TEKSTBLOK ::
------------
Dan zegt de Eeuwige tot Abram:

‘Ga, jij, weg uit je land,

uit je geboorteland en uit het huis van je vader,

naar het land dat ik je zal doen zien.’

 

Paulus vertelt over zijn reisavonturen in II Korintiërs 11:24-29a

Vijfmaal heb ik van de Judeeërs de ‘veertig-min-één zweepslagen’* moeten ontvangen, driemaal ben ik met stokken geslagen, eenmaal gestenigd, driemaal heb ik schipbreuk geleden, een nacht en een dag heb ik in volle zee doorgebracht.

Veelvuldig heb ik tijdens omzwervingen gevaren door rivieren doorstaan, gevaren door rovers, gevaren van eigen volk, gevaren vanuit heidenen, gevaren in stad en woestijn, gevaren op zee, gevaren onder zogenaamde ‘broeders’, moeite en zwoegen, veelvuldig slapeloze nachten, honger en dorst, kou en naaktheid, en dan nog: de dagelijkse beslommeringen in de zorg voor alle gemeenten.
------------
TAAKGEGEVENS ::
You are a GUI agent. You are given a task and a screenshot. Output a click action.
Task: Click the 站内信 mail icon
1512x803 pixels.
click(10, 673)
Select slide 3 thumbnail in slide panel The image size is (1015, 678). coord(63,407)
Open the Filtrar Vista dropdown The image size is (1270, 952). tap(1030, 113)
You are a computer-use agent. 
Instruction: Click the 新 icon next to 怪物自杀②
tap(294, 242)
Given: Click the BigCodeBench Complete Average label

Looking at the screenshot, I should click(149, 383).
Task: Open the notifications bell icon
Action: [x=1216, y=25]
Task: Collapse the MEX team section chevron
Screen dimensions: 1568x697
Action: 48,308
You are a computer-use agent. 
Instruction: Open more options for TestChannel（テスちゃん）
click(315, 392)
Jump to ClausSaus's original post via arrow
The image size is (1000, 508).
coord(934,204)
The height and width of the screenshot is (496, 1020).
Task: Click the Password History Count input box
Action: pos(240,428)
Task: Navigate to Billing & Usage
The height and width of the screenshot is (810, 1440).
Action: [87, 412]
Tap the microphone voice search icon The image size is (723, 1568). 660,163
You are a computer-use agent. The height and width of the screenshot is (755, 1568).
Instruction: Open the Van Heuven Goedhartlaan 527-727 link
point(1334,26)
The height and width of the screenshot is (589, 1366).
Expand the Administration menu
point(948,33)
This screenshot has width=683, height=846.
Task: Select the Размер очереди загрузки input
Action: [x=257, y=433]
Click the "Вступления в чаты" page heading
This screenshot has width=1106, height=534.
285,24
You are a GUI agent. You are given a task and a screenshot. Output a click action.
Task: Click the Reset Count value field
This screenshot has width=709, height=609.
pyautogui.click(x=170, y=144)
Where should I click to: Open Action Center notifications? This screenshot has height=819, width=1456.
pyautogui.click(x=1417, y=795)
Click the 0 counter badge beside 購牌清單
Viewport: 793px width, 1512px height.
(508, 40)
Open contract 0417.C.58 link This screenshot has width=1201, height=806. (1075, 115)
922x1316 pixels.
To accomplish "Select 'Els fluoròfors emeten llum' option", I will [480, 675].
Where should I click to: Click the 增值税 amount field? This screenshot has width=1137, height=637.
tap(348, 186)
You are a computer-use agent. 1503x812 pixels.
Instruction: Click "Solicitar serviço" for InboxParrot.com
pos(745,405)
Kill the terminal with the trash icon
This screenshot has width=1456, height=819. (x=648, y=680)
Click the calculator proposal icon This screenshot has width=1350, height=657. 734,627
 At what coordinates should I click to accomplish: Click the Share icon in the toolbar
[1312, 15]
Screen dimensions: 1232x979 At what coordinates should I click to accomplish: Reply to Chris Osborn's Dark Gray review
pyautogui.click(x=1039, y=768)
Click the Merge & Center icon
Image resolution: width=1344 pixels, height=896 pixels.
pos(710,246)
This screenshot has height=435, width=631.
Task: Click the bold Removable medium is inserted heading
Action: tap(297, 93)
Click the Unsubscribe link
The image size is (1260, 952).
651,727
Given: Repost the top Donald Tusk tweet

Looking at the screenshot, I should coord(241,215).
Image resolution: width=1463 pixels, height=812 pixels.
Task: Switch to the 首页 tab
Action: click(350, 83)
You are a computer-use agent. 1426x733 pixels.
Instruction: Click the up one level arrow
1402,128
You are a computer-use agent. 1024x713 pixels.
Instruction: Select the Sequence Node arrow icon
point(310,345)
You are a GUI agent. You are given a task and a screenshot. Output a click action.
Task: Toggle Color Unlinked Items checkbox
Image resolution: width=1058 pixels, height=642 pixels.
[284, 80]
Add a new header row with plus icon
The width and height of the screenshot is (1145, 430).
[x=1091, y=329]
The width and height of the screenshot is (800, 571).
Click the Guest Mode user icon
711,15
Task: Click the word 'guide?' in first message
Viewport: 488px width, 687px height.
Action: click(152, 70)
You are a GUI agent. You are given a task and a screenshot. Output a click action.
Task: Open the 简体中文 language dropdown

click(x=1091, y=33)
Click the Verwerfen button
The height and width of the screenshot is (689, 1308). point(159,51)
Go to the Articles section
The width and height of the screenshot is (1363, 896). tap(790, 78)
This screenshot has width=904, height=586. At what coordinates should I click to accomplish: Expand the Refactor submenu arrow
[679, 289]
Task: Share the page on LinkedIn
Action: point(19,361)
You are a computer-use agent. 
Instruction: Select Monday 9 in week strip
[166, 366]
------------
OPDRACHT 1 ::
Kun je het tekstblok in twee zinnen samenvatten?
OPDRACHT 2 ::
Herschrijf in de records het deel dat opent met de regel die "Given: Click the" bevat en sluit met de regel die "tap(348, 186)" bevat. Vervang daarin "Instruction" door "Command" en laat al het andere ongewijzigd.

SCHRIFTELIJK ANTWOORD 1 ::
De Eeuwige zegt tegen Abram dat hij weg moet gaan uit zijn land, zijn geboorteland en het huis van zijn vader, naar het land dat Hij hem zal doen zien. In II Korintiërs 11 vertelt Paulus over wat hij op zijn reizen doormaakte: zweepslagen, stokslagen, een steniging, drie schipbreuken en talloze gevaren en ontberingen, en daarbij ook de dagelijkse zorg voor alle gemeenten.

SCHRIFTELIJK ANTWOORD 2 ::
Given: Click the BigCodeBench Complete Average label

Looking at the screenshot, I should click(149, 383).
Task: Open the notifications bell icon
Action: [x=1216, y=25]
Task: Collapse the MEX team section chevron
Screen dimensions: 1568x697
Action: 48,308
You are a computer-use agent. 
Command: Open more options for TestChannel（テスちゃん）
click(315, 392)
Jump to ClausSaus's original post via arrow
The image size is (1000, 508).
coord(934,204)
The height and width of the screenshot is (496, 1020).
Task: Click the Password History Count input box
Action: pos(240,428)
Task: Navigate to Billing & Usage
The height and width of the screenshot is (810, 1440).
Action: [87, 412]
Tap the microphone voice search icon The image size is (723, 1568). 660,163
You are a computer-use agent. The height and width of the screenshot is (755, 1568).
Command: Open the Van Heuven Goedhartlaan 527-727 link
point(1334,26)
The height and width of the screenshot is (589, 1366).
Expand the Administration menu
point(948,33)
This screenshot has width=683, height=846.
Task: Select the Размер очереди загрузки input
Action: [x=257, y=433]
Click the "Вступления в чаты" page heading
This screenshot has width=1106, height=534.
285,24
You are a GUI agent. You are given a task and a screenshot. Output a click action.
Task: Click the Reset Count value field
This screenshot has width=709, height=609.
pyautogui.click(x=170, y=144)
Where should I click to: Open Action Center notifications? This screenshot has height=819, width=1456.
pyautogui.click(x=1417, y=795)
Click the 0 counter badge beside 購牌清單
Viewport: 793px width, 1512px height.
(508, 40)
Open contract 0417.C.58 link This screenshot has width=1201, height=806. (1075, 115)
922x1316 pixels.
To accomplish "Select 'Els fluoròfors emeten llum' option", I will [480, 675].
Where should I click to: Click the 增值税 amount field? This screenshot has width=1137, height=637.
tap(348, 186)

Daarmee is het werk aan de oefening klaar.